■ BRIEF ■
Reproduce without any pictures the lines from the one that contains "Image resolution: width=615" through the end of the records, exactly as written.

■ THE INPUT ■
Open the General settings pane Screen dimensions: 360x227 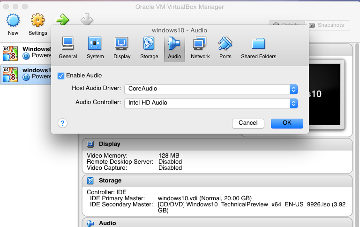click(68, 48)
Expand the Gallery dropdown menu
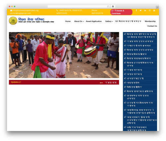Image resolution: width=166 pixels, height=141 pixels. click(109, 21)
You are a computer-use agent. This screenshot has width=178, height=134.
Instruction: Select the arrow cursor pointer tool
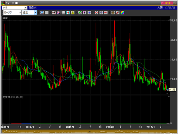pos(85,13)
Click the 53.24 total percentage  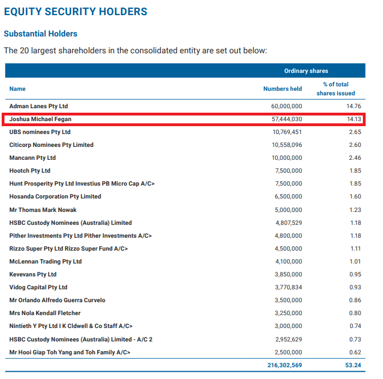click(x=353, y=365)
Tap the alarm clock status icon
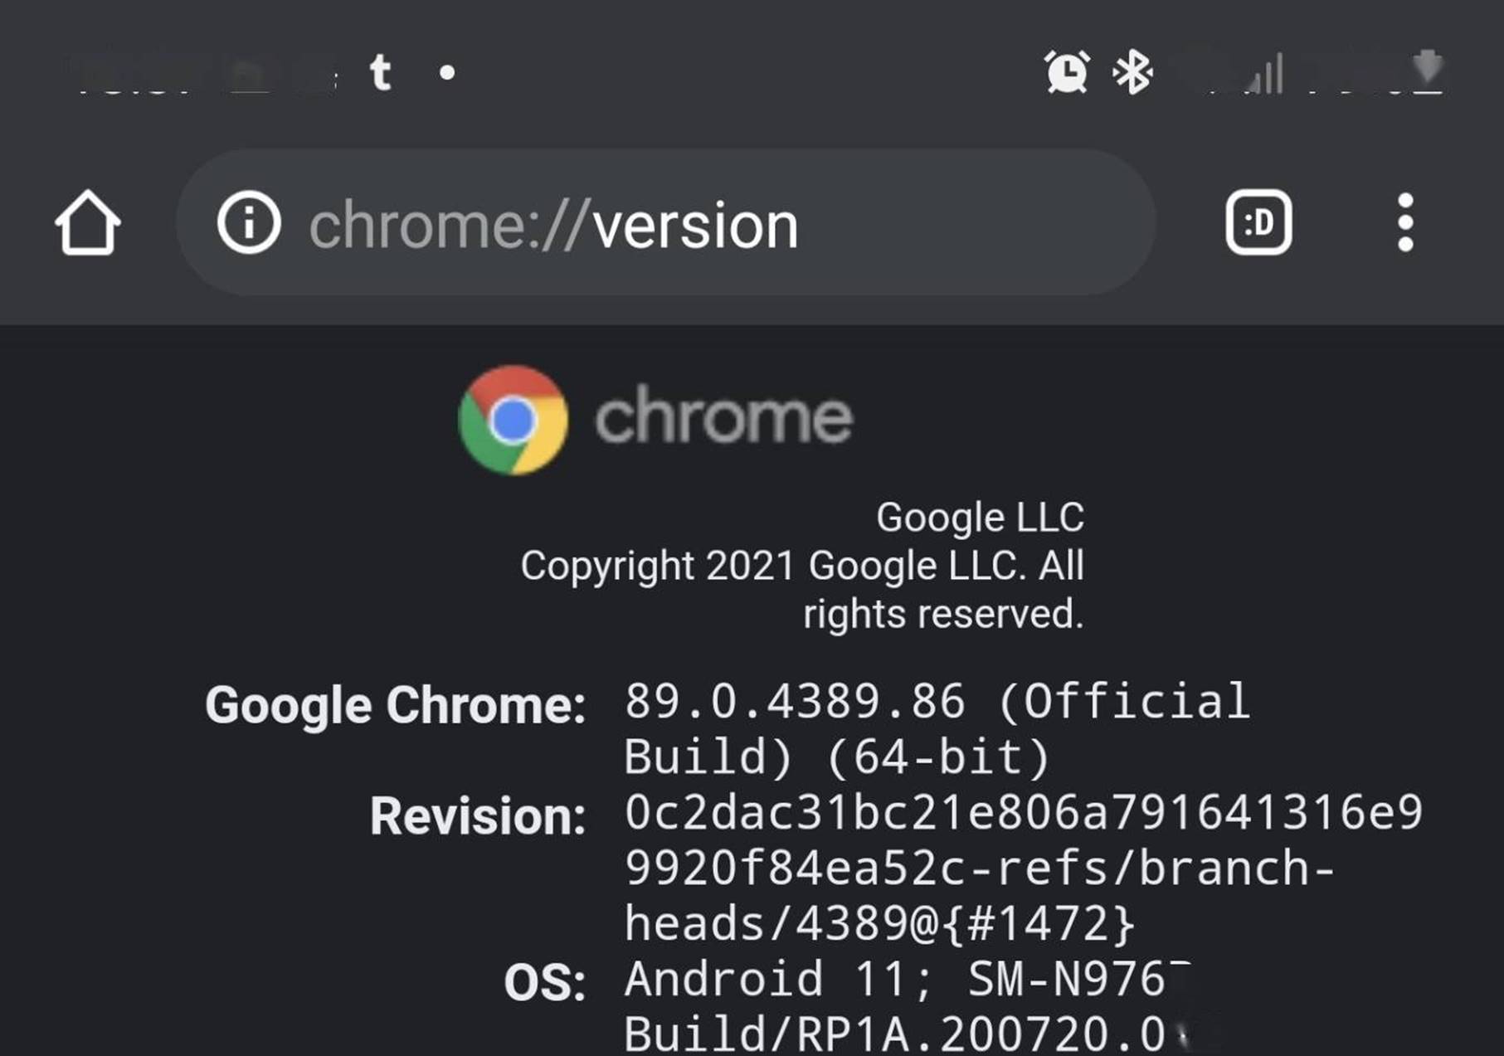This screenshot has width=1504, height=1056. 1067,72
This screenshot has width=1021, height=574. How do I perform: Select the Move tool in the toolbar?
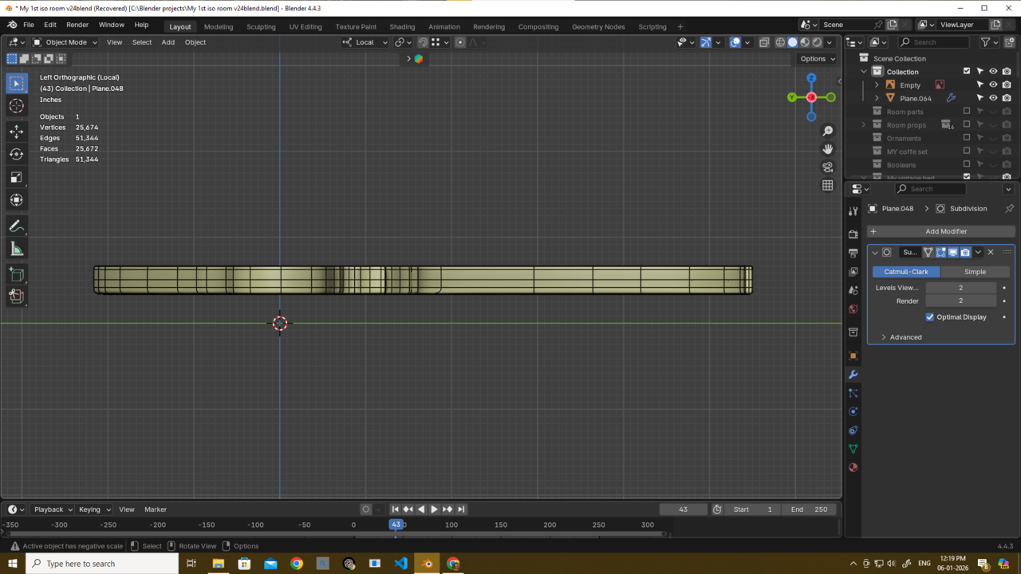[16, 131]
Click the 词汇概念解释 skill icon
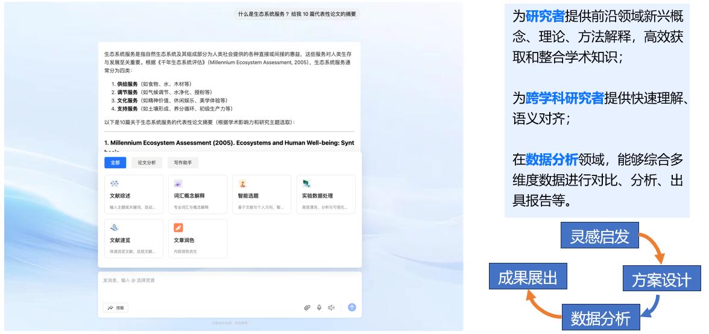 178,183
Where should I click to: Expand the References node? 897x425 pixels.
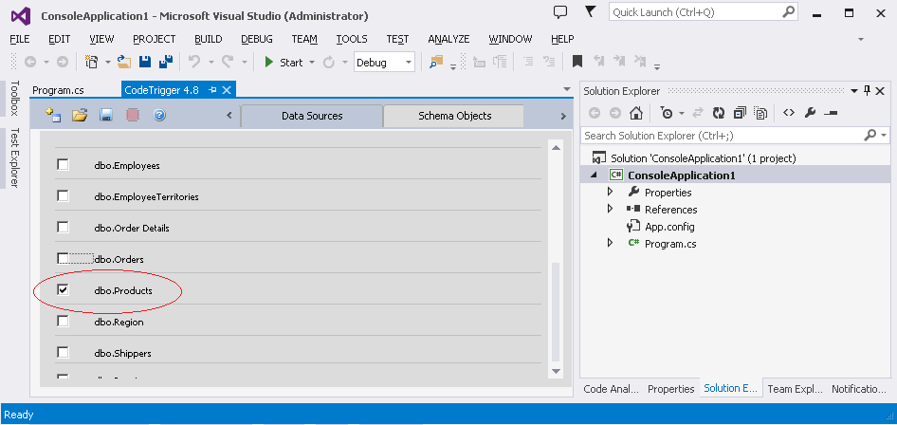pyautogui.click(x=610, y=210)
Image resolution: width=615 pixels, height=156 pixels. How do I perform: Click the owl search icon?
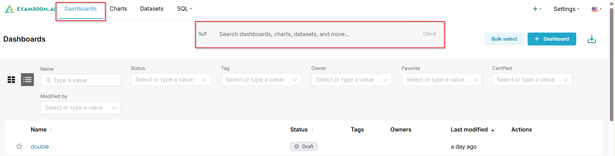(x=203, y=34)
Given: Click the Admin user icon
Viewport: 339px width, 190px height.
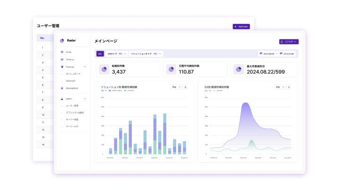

■ RESPONSE ■
Image resolution: width=615 pixels, height=156 pixels. How do I perform: Click the owl search icon?
(x=203, y=34)
Given: Click the Admin user icon
Viewport: 339px width, 190px height.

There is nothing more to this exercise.